■ TEXT EXTRACT
-- Begin --

The new burger war: 5 Guys vs In-N-Out

Posted on 8 CommentsPosted in Beloved Brands in the Market


When I was a kid, after my hockey practices, my mom and I used to go to Burger King. It became a tradition. What did i like the best? It was nice and quiet, compared to the crowded noisy McDonald’s right across the street. No lines, no one taking up great seat locations and almost zen. Today, there’s a new Burger War brewing: 5 Guys versus In-N-Out Burger. Who will win? This is a Brand site, so we look at this through the eyes of marketers and consumers, not food critiques.

Who has the better burger?

I know there’s lots of debate out there. Let’s dispel the myth here: they are almost the same burger. They take a high quality ground chuck, and squish it firmly onto the grill which locks in the flavor and creates a juicy burger. It’s a much higher quality meat than McDonald’s and much juicier in the end due to the cooking technique. The only difference is 5 Guys burger feels like the burger actually breaks apart more which could make it feel less fast-food and In-N-Out feels very neatly stacked. VERDICT:  Tie

Fries versus shakes

UnknownIf the burger is a relative tie, then what else you got. 5 Guys wins on fries and In-N-Out wins on Shakes.  I’m a big fries fan, and 5 Guys does have pretty darn good addicting fries. They give you enough that you likely won’t finish them.  The In-N-Out fries (except for Animal Fries) are a little bit nondescript and boring. In terms of shakes, the In-N-Out shakes are legendary, whereas 5 Guys is completely missing out by not even having a shake. Verdict:  Tie, pick your poison and likely only have it once in a while.

-- End --

Element and text position data:
-- Begin --

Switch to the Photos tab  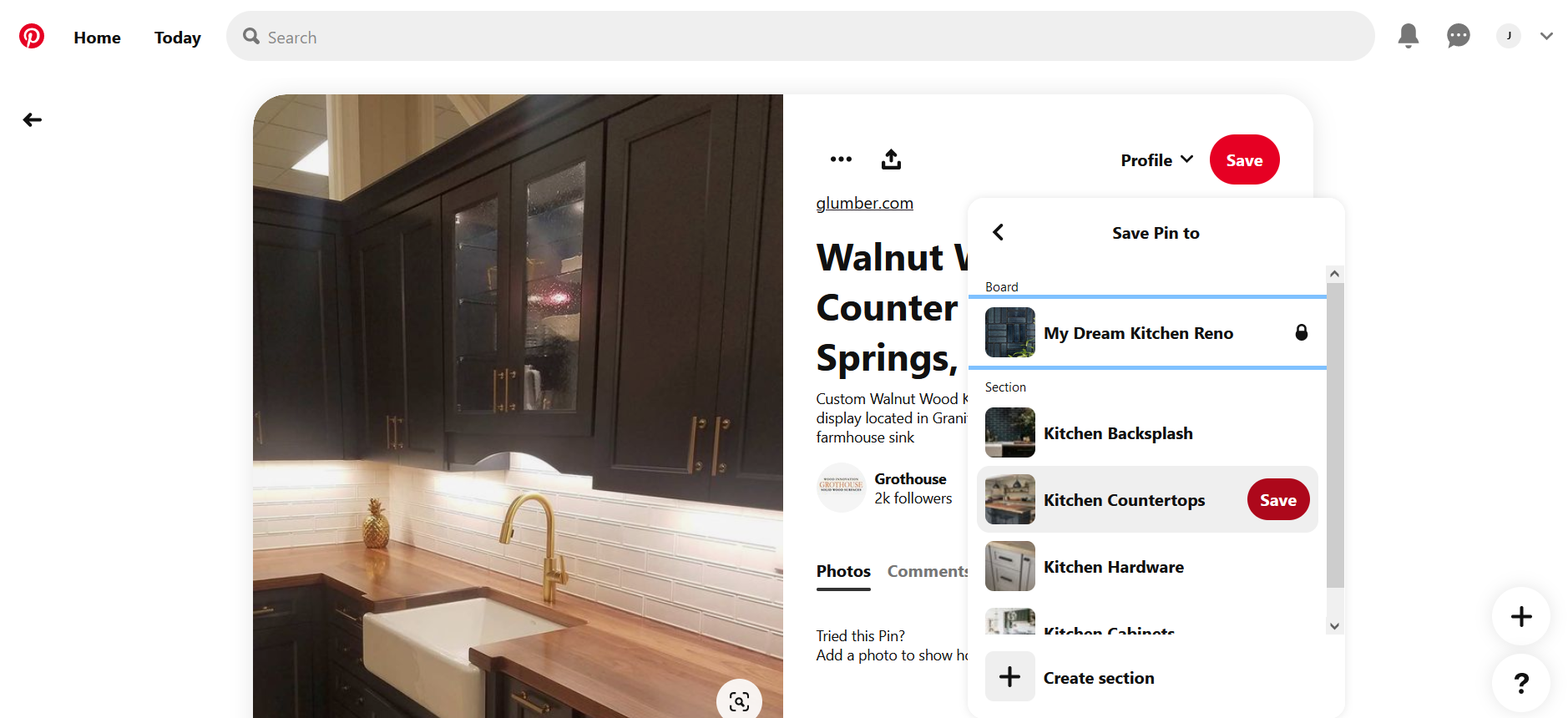click(843, 571)
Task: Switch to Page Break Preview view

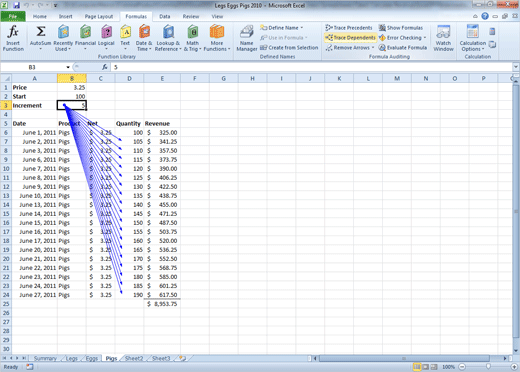Action: point(434,367)
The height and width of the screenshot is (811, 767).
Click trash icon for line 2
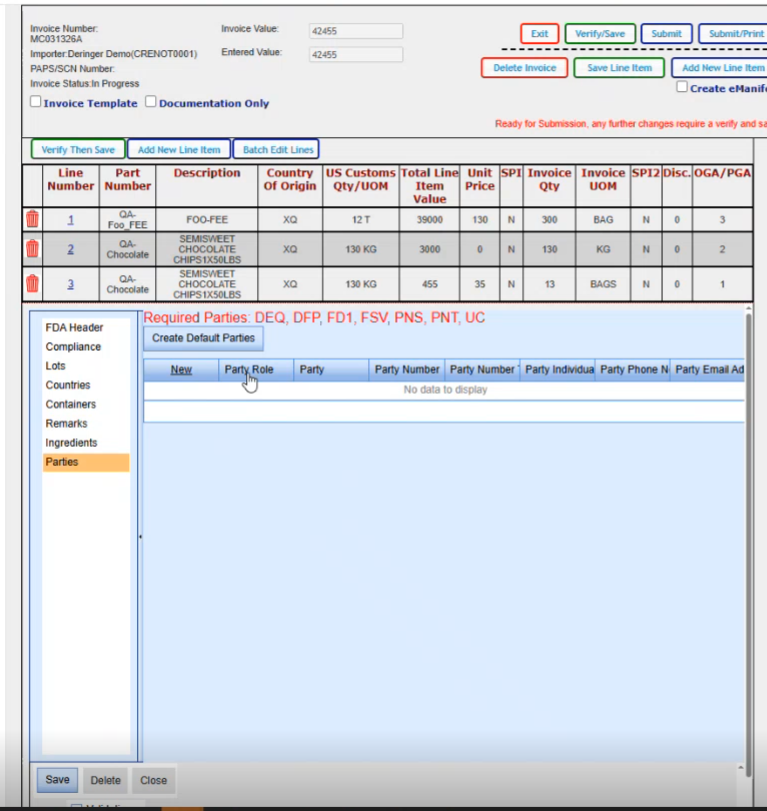coord(32,249)
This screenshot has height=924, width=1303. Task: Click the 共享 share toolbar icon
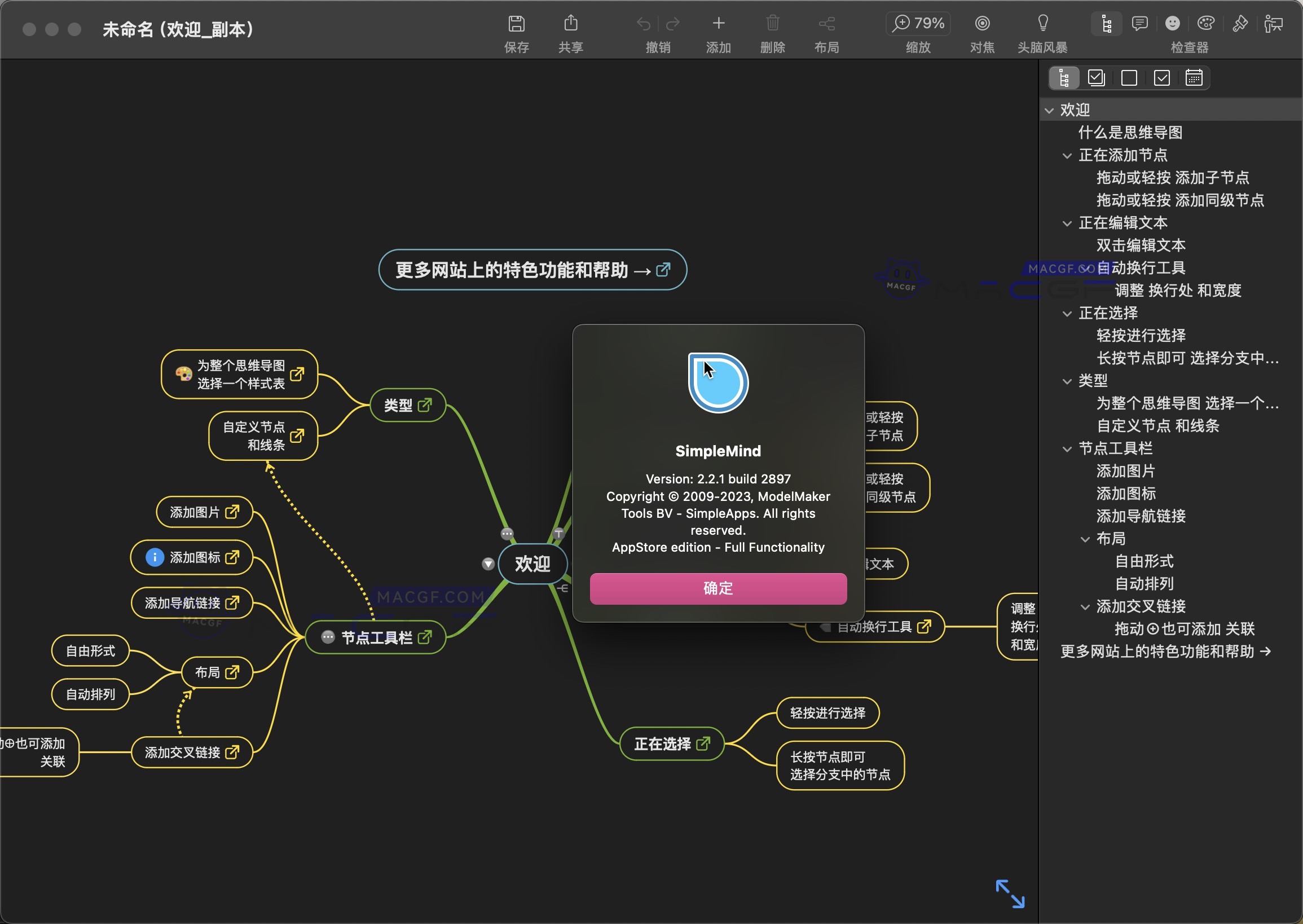coord(571,23)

-- End --

■ INSTRUCTIONS
**1.** According to the burger war post, which chain wins on shakes?
**2.** Pick up the burger war post where it ends and continue writing it.

■ FINAL RESULTS
**1.** In-N-Out Burger wins on shakes.

**2.**
Who has better atmosphere?

I have to say, neither is very cool at all.  In-N-Out had the plastic feel of a McDonald’s, with booths that are too small to fit those that can eat a double-double. The hats on the employees are cute, giving it a 50’s diner feel. And 5 Guys atmosphere feels like a Costco. Dusty floors, crappy little tables and chairs. Plus, do we really need 50 signs per restaurant telling us how great you are. What you’re doing is opening up the door to local establishments finding a niche against both of these with a cooler pub-like atmosphere. Verdict:  one bad tie.

So the overall product is a tie.  

Where does In-N-Out Burger win?

Clearly as I’ve heard from the fans, In-N-Out does a great job engaging with their consumers.  The secret menu and the secret sauce, the traditions of the double-double and the “animal fries” all help create a “club” filled with brand fans who will take on anyone that knocks their brand.  There’s a slight difference in who each attracts.  In-N-Out’s menu items are generally less expensive — the chain is most popular with young men ages 18 to 24 with an income of less than $70,000 a year, according to NPD. By contrast, Five Guys patrons are generally 25 to 50 years old, with an income of more than $100,000. In-N-Out seems to have a more engaged consumer base that it can leverage as 5 Guys is now into the Southern California market ready to do battle right in the backyard of In-N-Out.

Where does 5 Guys win?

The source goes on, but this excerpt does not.